A financial firm is said to practice proprietary trading if it invests its own money to make profits for itself, instead of earning commissions by trading on a client’s behalf. While the firm’s clients don’t benefit from proprietary trading, it can be very profitable for a financial firm. Read on to learn the ins and outs of proprietary trading, as well as government limits placed on the practice in the wake of the Great Recession.
Proprietary Trading, Explained
Proprietary trading, or “prop trading,” occurs when a financial firm or commercial bank uses its own money — and not that of its clients — to trade stocks, bonds, mutual funds or other securities. In other words, the firm puts up their own funds to earn a profit instead of relying on client fees and commissions. This allows the firm to capitalize on all profits earned from the transaction.
Firms that engage in proprietary trading believe they have more market knowledge than the average investor.
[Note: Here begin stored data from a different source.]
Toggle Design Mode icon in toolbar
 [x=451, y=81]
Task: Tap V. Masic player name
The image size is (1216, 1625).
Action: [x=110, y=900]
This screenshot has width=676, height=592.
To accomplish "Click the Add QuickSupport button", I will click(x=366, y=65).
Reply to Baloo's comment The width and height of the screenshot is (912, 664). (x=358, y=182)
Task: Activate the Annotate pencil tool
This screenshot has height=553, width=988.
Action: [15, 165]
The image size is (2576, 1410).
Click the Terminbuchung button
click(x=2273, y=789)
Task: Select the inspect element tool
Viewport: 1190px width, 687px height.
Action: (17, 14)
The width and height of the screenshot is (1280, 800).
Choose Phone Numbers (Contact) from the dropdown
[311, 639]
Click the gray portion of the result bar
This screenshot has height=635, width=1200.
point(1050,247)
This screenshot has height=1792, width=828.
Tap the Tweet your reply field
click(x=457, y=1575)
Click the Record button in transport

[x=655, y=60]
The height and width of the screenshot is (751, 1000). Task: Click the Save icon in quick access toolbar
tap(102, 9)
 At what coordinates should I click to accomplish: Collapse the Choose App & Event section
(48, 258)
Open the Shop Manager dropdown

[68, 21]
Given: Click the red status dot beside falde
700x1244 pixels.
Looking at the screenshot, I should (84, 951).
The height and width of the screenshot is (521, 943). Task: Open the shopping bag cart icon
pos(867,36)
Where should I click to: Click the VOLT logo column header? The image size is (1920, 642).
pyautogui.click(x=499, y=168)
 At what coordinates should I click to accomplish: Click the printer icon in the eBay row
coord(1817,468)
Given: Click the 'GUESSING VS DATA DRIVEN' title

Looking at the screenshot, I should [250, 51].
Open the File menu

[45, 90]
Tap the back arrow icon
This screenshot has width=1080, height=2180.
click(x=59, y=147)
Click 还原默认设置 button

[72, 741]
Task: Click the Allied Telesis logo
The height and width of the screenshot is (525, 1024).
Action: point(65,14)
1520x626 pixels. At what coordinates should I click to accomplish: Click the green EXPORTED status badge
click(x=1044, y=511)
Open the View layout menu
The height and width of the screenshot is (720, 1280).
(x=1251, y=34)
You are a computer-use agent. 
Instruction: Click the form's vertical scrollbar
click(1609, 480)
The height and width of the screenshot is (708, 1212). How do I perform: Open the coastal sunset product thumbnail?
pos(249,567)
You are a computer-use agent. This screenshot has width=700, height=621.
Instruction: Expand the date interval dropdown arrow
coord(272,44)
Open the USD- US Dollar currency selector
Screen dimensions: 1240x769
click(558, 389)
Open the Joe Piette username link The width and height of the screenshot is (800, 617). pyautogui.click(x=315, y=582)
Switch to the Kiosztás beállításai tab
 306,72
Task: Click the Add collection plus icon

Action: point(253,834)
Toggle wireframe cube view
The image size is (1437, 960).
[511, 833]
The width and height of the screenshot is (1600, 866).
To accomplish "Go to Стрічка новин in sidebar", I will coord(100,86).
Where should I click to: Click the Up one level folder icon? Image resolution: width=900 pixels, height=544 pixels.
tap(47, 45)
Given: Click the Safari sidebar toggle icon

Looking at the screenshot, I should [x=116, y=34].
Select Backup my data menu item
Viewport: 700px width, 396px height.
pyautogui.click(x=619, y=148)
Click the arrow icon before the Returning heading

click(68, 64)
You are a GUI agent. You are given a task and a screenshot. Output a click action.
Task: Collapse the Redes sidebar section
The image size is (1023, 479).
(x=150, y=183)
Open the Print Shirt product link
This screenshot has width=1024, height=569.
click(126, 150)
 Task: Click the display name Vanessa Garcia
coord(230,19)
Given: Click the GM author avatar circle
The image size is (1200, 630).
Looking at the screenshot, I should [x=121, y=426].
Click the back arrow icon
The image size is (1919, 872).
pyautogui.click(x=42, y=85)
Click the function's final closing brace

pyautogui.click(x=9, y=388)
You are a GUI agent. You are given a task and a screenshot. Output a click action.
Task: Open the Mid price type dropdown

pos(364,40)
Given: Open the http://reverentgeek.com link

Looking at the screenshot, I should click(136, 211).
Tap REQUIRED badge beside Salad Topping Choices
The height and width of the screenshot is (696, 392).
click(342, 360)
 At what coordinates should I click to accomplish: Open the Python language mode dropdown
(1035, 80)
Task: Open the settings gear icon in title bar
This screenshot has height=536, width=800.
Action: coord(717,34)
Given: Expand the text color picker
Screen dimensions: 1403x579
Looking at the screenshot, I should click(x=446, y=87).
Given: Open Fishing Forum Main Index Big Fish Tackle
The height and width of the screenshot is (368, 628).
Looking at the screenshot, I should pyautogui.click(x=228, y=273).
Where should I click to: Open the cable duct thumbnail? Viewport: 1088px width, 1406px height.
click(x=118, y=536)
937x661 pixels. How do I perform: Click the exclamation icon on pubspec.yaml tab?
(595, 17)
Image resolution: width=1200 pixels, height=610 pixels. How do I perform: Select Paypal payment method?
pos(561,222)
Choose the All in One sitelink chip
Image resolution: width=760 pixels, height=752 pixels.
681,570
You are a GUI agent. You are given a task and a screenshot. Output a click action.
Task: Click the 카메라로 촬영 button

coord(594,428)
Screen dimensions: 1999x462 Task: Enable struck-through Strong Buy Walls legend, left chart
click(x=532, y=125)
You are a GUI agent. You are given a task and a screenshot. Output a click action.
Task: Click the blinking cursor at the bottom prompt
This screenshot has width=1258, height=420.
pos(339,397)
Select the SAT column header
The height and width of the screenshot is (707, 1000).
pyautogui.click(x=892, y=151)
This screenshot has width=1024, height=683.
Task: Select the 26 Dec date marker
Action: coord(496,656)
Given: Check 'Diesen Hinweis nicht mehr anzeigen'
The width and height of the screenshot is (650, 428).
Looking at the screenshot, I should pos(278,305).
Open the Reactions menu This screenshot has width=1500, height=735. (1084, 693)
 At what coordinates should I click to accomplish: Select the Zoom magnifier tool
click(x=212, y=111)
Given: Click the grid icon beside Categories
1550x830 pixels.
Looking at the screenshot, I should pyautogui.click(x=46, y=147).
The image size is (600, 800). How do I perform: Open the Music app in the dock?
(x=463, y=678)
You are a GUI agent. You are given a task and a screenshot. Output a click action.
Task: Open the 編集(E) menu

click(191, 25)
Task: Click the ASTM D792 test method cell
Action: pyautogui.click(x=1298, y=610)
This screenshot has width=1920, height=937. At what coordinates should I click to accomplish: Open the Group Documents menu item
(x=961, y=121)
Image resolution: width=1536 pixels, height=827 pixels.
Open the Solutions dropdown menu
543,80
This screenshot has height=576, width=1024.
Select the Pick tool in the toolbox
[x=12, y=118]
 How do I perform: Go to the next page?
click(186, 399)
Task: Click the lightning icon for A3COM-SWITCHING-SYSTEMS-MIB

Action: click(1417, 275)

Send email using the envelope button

That, combined with increased access to advanced technology and trading software gives these financial institutions a competitive advantage over individual investors.Benefits of Proprietary Trading
Proprietary trading is generally considered high risk, but if done successfully it can greatly increase a firm’s profits. Since the company is not trading on its clients’ behalf, it can reap 100% of the trading profits from every transaction instead of only receiving a small fee or commission.
Another benefit to prop trading is that the firm can build up an inventory of securities to use in the future, which can help it in a few ways. For starters, a speculative inventory can give clients a leg up — the securities can be loaned to clients looking to take a short position, for example. A stockpile of securities also means that a firm is better equipped in the event of a down or illiquid market when it becomes tougher to buy and sell on the open market.
Another pro of prop trading: It gives financial firms the opportunity to act as important market makers. Using its own money, a firm can buy a security and then sell it to clients, providing liquidity in that security for investors. The firm benefits if the security becomes more valuable or if investors are willing to purchase it at a higher price. There is a downside to this approach, though: If the firm buys too much of a security and it loses value, the firm will be forced to absorb any losses.Proprietary Trading Regulations
In the wake of the Great Recession, many firms and hedge funds came under scrutiny for their role in causing the 2008 financial crisis. As a response, the federal government enacted rules and reforms to prevent something similar from happening again.
The Volcker Rule, established as part of the Dodd-Frank Wall Street Reform and Consumer Protection Act of 2010, limits federally insured depository banks from making risky investments using their own money. Proposed by Paul Volcker, a former Federal Reserve chairman, the legislation also prevents these banking institutions from owning any part of a hedge or private-equity fund, subject to a few exceptions. The rule was designed, in essence, to better separate commercial banking from investment banking.
Volcker argued that propriety trading affected the entire economy, as banks looking to maximize their profits created too much risk in the consumer market. Many banks that had engaged in prop trading used derivatives to minimize their risk exposure, which often resulted in increased risk in other areas.
As a result, the Volcker Rule bans FDIC-insured banks from prop trading. This has led some banks to wall off their prop trading activities from their other functions, while other institutions have ceased prop trading altogether.The Bottom Line
Tips for Investors
While propriety trading is extremely profitable for financial firms, it doesn’t directly benefit individual investors. Since the 2008 financial crisis, prop trading has become more highly regulated to ensure that banks and other financial firms are focusing on their client’s best interests.